Back in October, a reader calculated from the federal
Home Mortgage Disclosure Act database that minorities got
half the subprime cash (for home purchases and refinancings) handed out in the big years of 2004-2007. Mortgage dollars (prime and subprime) for home purchases leant to Hispanics went up
691% from 1999 to 2006 and 397% for blacks (but only 218% for Asians and about 100% for whites). In other words, mortgage lending to Hispanics almost octupled from 1999 to the peak of the Housing Bubble in 2006. Thus, a sizable majority of defaulted dollars lost are in just four heavily Hispanic states: California, Arizona, Nevada, and Florida (what Wall Street called the "Sand States").
But, what about foreclosure rates by race?
Two economists at the Federal Reserve Bank of Boston, Kristopher S. Gerardi and Paul S. Willen, have published an important paper, "
Subprime Mortgages, Foreclosures, and Urban Neighborhoods," which provides a solid indication. For the state of Massachusetts, they laboriously matched up federal Home Mortgage Disclosure Act data (which includes ethnicity but not foreclosures) with county registrar office data, which can tell them if the property wound up in foreclosure but doesn't list ethnicity. By collating the two disparate databases, they wound up with foreclosure rates by race for Massachusetts.
Here's their abstract:
This paper analyzes the impact of the subprime crisis on urban neighborhoods in Massachusetts. The topic is explored using a dataset that matches race and income information from HMDA with property‐level, transaction data from Massachusetts registry of deeds offices. With these data, we show that much of the subprime lending in the state was concentrated in urban neighborhoods and that minority homeownerships created with subprime mortgages have proven exceptionally unstable in the face of rapid price declines. The evidence from Massachusetts suggests that subprime lending did not, as is commonly believed, lead to a substantial increase in homeownership by minorities, but instead generated turnover in properties owned by minority residents. Furthermore, we argue that the particularly dire foreclosure situation in urban neighborhoods actually makes it somewhat easier for policymakers to provide remedies.
They go on to write:
The first column in each panel of Table 3 shows the cumulative percentage of subprime ownerships that end in foreclosure. There are substantial differences between minority and white ownership vintages. For example, approximately 15 percent of black, subprime ownerships initiated in 2005 ended in foreclosure by December 2007, compared with 10 percent of Hispanic subprime ownerships, and 6.5percent of white subprime ownerships.
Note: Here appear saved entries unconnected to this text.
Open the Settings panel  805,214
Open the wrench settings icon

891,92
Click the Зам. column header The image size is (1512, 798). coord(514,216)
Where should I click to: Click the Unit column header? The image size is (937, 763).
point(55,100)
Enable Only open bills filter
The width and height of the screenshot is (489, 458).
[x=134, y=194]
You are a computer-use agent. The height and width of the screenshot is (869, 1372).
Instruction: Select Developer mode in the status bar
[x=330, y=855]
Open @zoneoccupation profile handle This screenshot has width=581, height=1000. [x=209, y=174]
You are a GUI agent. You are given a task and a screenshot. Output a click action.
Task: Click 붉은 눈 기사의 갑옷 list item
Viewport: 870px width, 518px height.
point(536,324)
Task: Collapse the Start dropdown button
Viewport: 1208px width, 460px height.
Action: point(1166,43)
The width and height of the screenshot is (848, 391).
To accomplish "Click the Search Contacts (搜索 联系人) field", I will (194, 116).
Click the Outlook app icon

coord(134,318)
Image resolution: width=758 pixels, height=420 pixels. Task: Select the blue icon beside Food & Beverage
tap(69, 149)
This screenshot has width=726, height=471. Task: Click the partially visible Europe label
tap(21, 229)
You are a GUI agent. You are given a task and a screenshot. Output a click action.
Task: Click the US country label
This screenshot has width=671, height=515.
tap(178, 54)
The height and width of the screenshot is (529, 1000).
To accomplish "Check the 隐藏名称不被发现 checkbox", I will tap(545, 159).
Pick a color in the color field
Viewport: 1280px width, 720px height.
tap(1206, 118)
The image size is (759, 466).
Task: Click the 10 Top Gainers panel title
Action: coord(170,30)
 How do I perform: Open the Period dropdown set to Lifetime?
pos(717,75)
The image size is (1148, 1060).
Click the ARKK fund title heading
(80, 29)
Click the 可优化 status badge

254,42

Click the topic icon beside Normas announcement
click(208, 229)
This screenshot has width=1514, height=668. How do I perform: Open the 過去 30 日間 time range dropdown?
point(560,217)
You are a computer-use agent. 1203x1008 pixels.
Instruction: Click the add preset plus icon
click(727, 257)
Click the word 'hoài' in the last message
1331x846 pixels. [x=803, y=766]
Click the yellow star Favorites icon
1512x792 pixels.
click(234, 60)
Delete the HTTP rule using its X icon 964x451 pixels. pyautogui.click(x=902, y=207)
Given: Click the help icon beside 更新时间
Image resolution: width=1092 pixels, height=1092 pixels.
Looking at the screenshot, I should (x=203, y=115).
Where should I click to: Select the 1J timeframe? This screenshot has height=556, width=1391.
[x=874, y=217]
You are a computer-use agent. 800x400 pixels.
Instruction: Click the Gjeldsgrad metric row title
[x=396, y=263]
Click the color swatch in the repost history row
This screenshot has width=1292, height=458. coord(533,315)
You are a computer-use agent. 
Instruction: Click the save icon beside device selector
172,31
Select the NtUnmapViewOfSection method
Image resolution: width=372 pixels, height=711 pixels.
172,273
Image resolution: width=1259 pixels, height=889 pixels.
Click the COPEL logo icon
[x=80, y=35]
Here's data based on their Table 3:
| Black | Hispanic | White | Black / White | Hisp / White |
1998 | 8.5% | 7.1% | 4.1% | 2.1 | 1.7 |
1999 | 9.2% | 5.1% | 2.5% | 3.7 | 2.0 |
2000 | 8.1% | 8.1% | 5.4% | 1.5 | 1.5 |
2001 | 8.7% | 8.3% | 5.2% | 1.7 | 1.6 |
2002 | 8.9% | 6.2% | 4.8% | 1.9 | 1.3 |
2003 | 8.6% | 6.6% | 5.1% | 1.7 | 1.3 |
2004 | 12.9% | 10.4% | 6.6% | 2.0 | 1.6 |
2005 | 15.0% | 10.3% | 6.5% | 2.3 | 1.6 |
2006 | 10.2% | 6.8% | 4.1% | 2.5 | 1.7 |
Keep in mind that these are cumulative foreclosure percentages up into 2007, with the year representing their "vintage." Normally, you would expect cumulative foreclosure percentages to decline as you get closer to the present since, say, a 2005 vintage mortgage has had less time for bad things to happen to the borrower than a 1999 vintage mortgage. But we see instead a rising cumulative rate peaking in 2004-2005. (And the 2006 ones will probably end up about as bad, or even worse, as the two previous years once their teaser provisions reset after a couple of years.)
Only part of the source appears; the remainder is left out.